Parallel computing on remote workers


#1

I managed to add a remote worker via addprocs():

addprocs(["tgal@ecapmac"], tunnel=true, dir="/Users/tgal/tmp")

…but Julia simply hangs and shows the error below when I launch the REPL with a machine file containing the same hostname. It seems that it tries to switch to the location of the current local working directory on the remote machine and then it hangs forever.

Is there a way to set the directory for each machine differently or what am I doing wrong?

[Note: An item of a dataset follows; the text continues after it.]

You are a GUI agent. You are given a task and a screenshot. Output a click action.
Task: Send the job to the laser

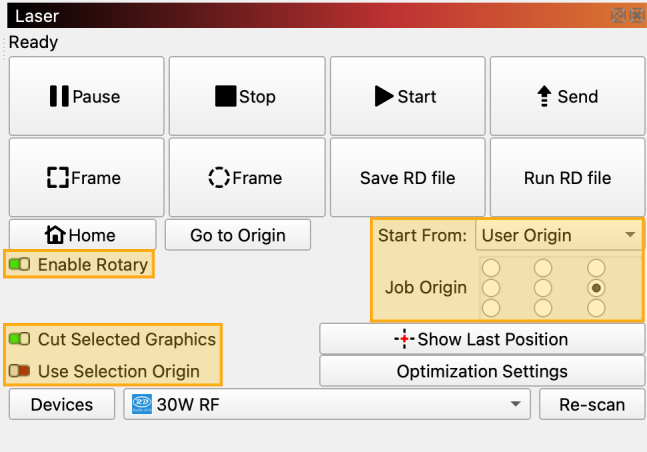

  tamasgal@greybox:~/tmp/juliaparallel
  00:40:58 > julia --machinefile machines
sh: line 0: cd: /Users/tamasgal/tmp/juliaparallel: No such file or directory

Nothing happens after that, I can only Ctrl+C and get this traceback:

^CERROR: InterruptException:
 in unsafe_convert(::Type{Ptr{Void}}, ::Ptr{Void}) at /Applications/Julia-0.5.app/Contents/Resources/julia/lib/julia/sys.dylib:?
 in exec(::Ptr{Void}, ::String, ::Int64, ::UInt32, ::Ptr{Void}) at ./pcre.jl:130
 in match(::Regex, ::String, ::Int64, ::UInt32) at ./regex.jl:161
 in parse_connection_info(::String) at ./multi.jl:1597
 in read_worker_host_port(::Pipe) at ./multi.jl:1589
 in connect(::Base.SSHManager, ::Int64, ::WorkerConfig) at ./managers.jl:385
 in create_worker(::Base.SSHManager, ::WorkerConfig) at ./multi.jl:1786
 in setup_launched_worker(::Base.SSHManager, ::WorkerConfig, ::Array{Int64,1}) at ./multi.jl:1733
 in (::Base.##649#653{Base.SSHManager,Array{Int64,1}})() at ./task.jl:360
 in sync_end() at ./task.jl:311
 in macro expansion at ./task.jl:327 [inlined]
 in #addprocs_locked#645(::Array{Any,1}, ::Function, ::Base.SSHManager) at ./multi.jl:1688
 in #addprocs_locked#645(::Array{Any,1}, ::Function, ::Base.SSHManager) at /Applications/Julia-0.5.app/Contents/Resources/julia/lib/julia/sys.dylib:?
 in (::Base.#kw##addprocs_locked)(::Array{Any,1}, ::Base.#addprocs_locked, ::Base.SSHManager) at ./<missing>:0
 in #addprocs#644(::Array{Any,1}, ::Function, ::Base.SSHManager) at ./multi.jl:1658
 in #addprocs#644(::Array{Any,1}, ::Function, ::Base.SSHManager) at /Applications/Julia-0.5.app/Contents/Resources/julia/lib/julia/sys.dylib:?
 in (::Base.#kw##addprocs)(::Array{Any,1}, ::Base.#addprocs, ::Base.SSHManager) at ./<missing>:0
 in #addprocs#744(::Bool, ::Cmd, ::Int64, ::Array{Any,1}, ::Function, ::Array{Any,1}) at ./managers.jl:112
 in #addprocs#744(::Bool, ::Cmd, ::Int64, ::Array{Any,1}, ::Function, ::Array{Any,1}) at /Applications/Julia-0.5.app/Contents/Resources/julia/lib/julia/sys.dylib:?
 in process_options(::Base.JLOptions) at ./client.jl:228
 in _start() at ./client.jl:318
 in _start() at /Applications/Julia-0.5.app/Contents/Resources/julia/lib/julia/sys.dylib:?
UndefRefError()